Information given start

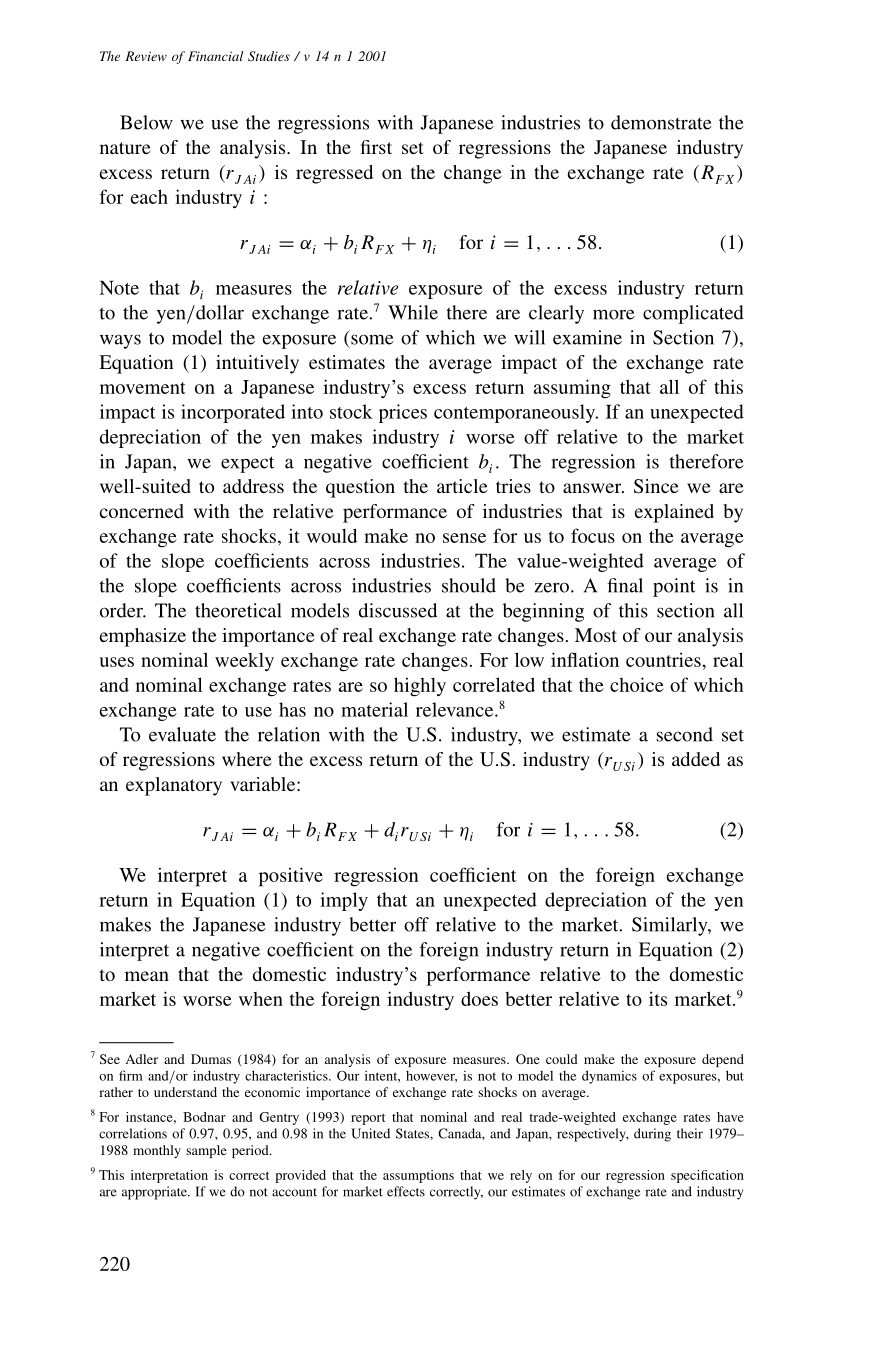 The image size is (896, 1345). What do you see at coordinates (334, 174) in the screenshot?
I see `regressed` at bounding box center [334, 174].
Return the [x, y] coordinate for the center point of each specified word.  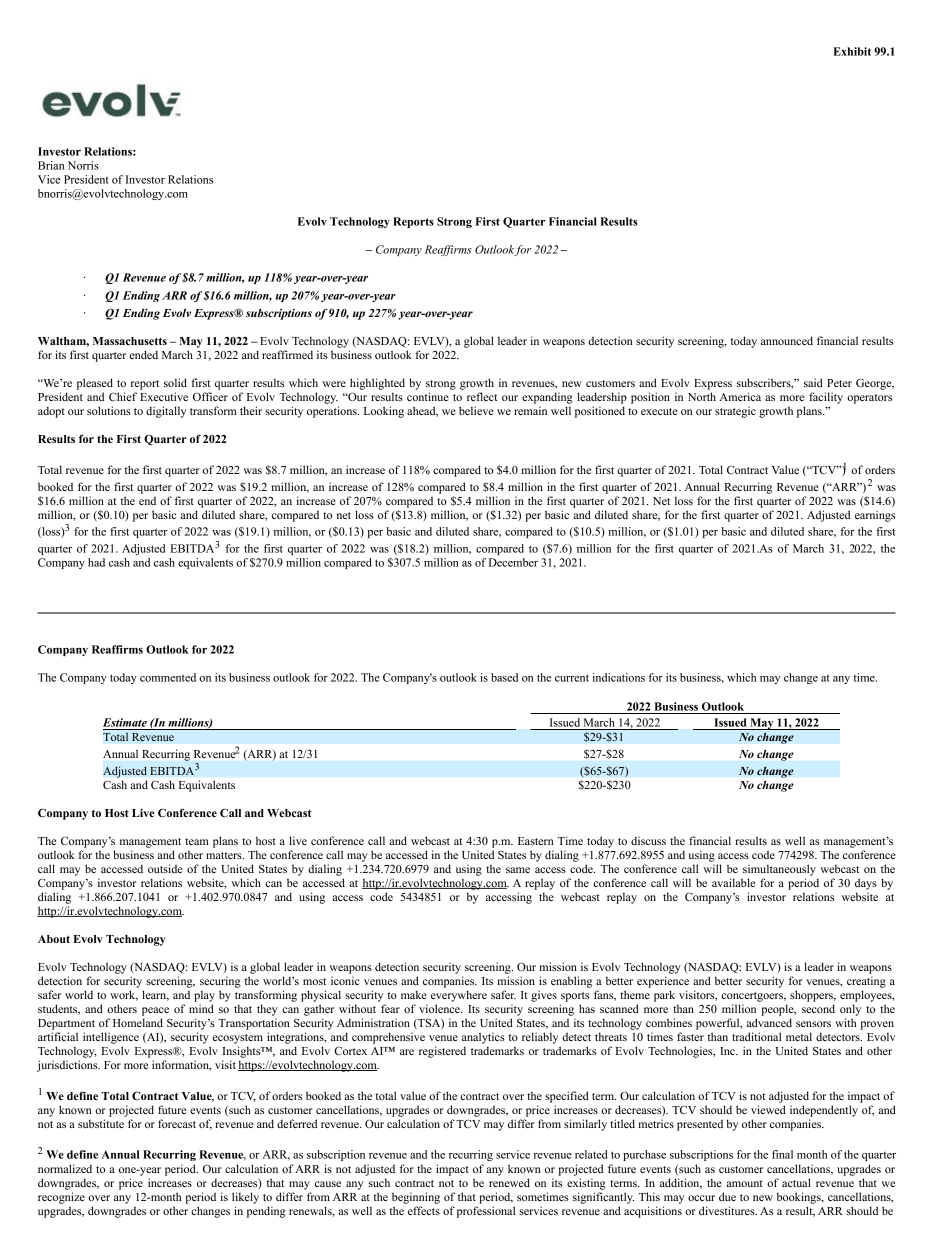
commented [168, 677]
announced [787, 340]
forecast [177, 1123]
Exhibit [852, 51]
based [504, 677]
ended [143, 354]
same [518, 870]
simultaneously [779, 870]
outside [165, 868]
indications [618, 677]
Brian [51, 165]
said [813, 382]
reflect [482, 396]
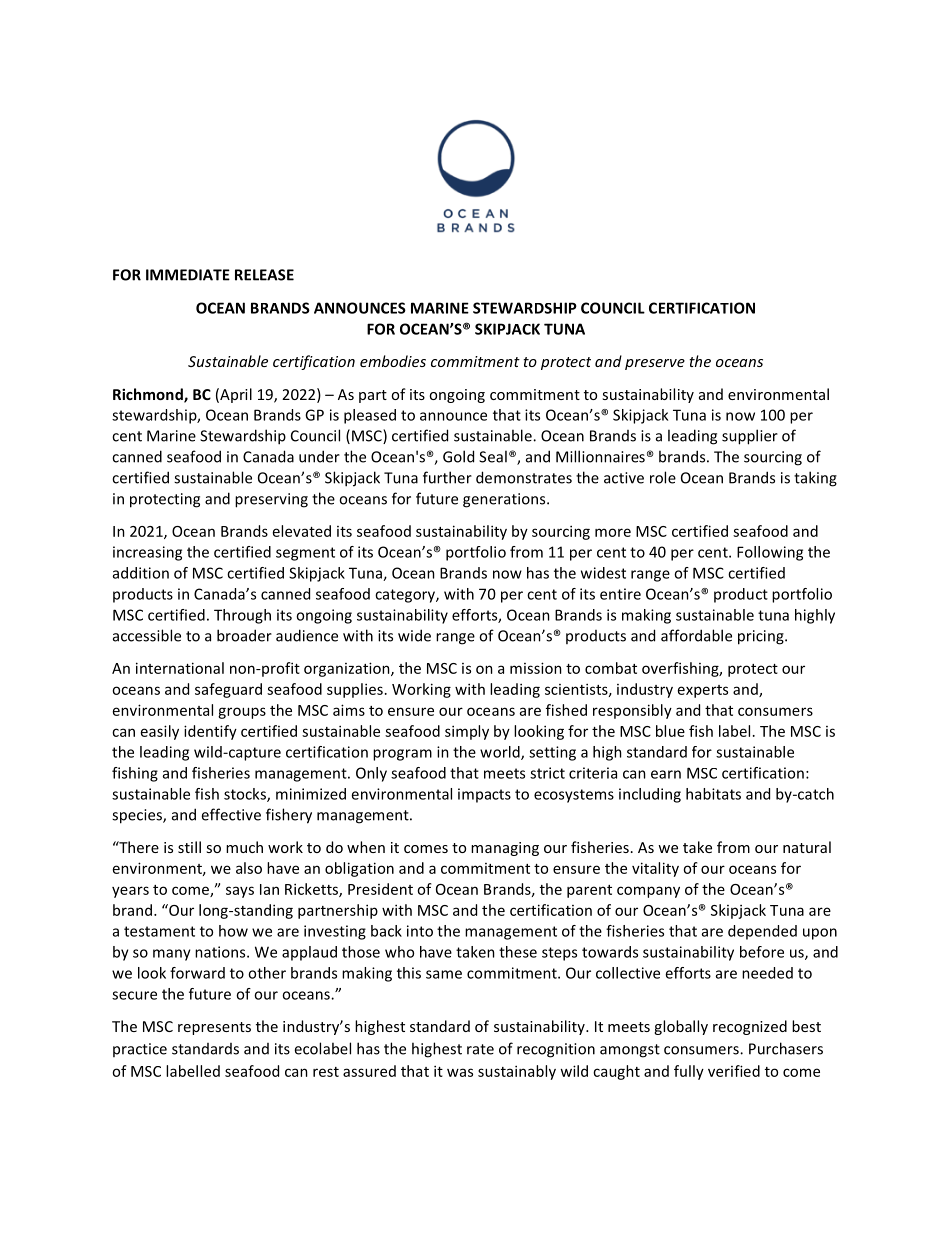 This image has height=1233, width=952. What do you see at coordinates (214, 1028) in the image?
I see `represents` at bounding box center [214, 1028].
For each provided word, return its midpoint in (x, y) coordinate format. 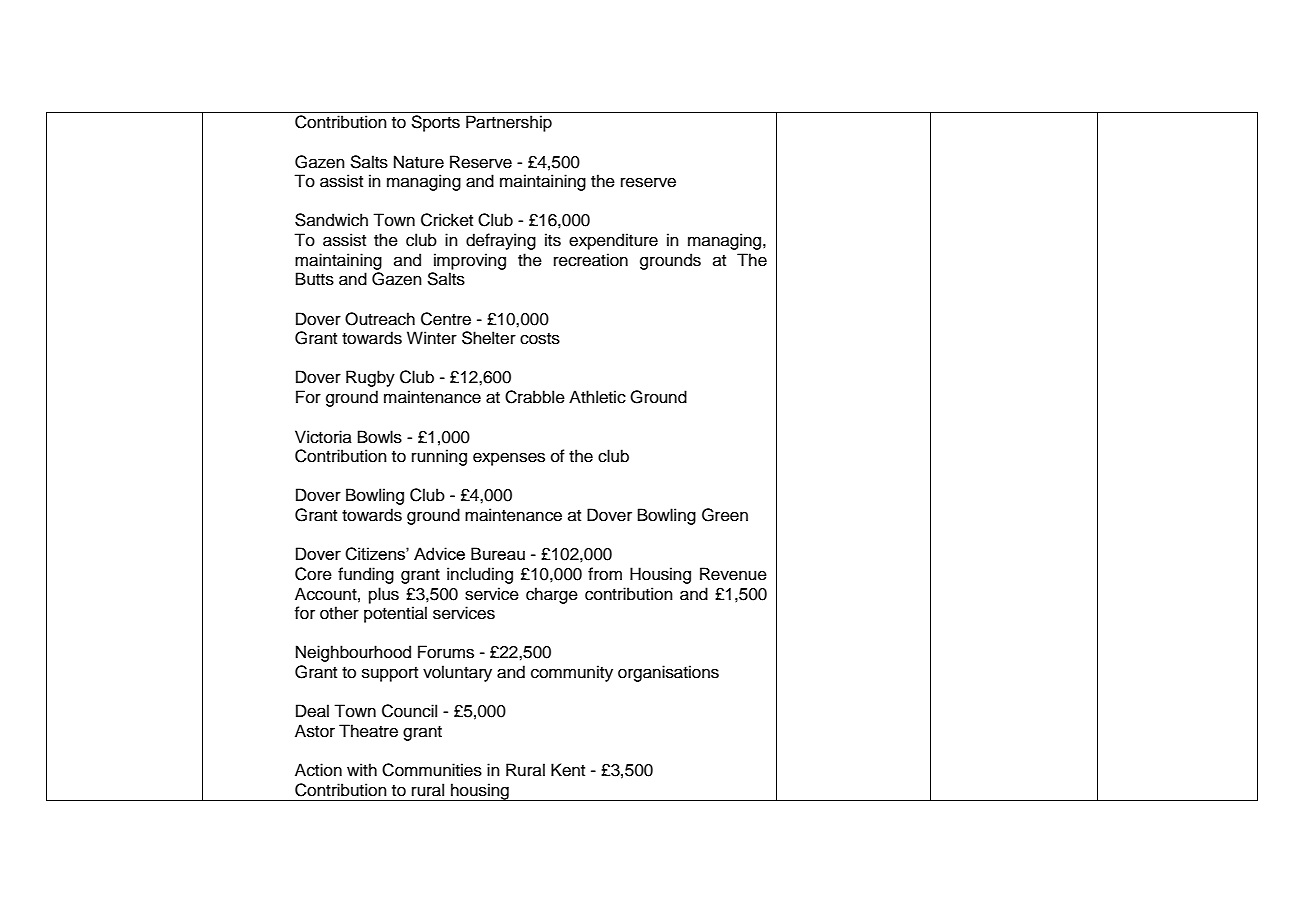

Information given end

» **The problem**
Update the records from the line containing "Brian [51, 165]" through the end, changing "midpoint" to "center point" and leaving everything else unchanged. Give only those lines, and leave the pictures out of your answer.

» **Expected output**
Brian [51, 165]
said [813, 382]
reflect [482, 396]
 This image has height=1233, width=952. What do you see at coordinates (214, 1028) in the image?
I see `represents` at bounding box center [214, 1028].
For each provided word, return its center point in (x, y) coordinate format. 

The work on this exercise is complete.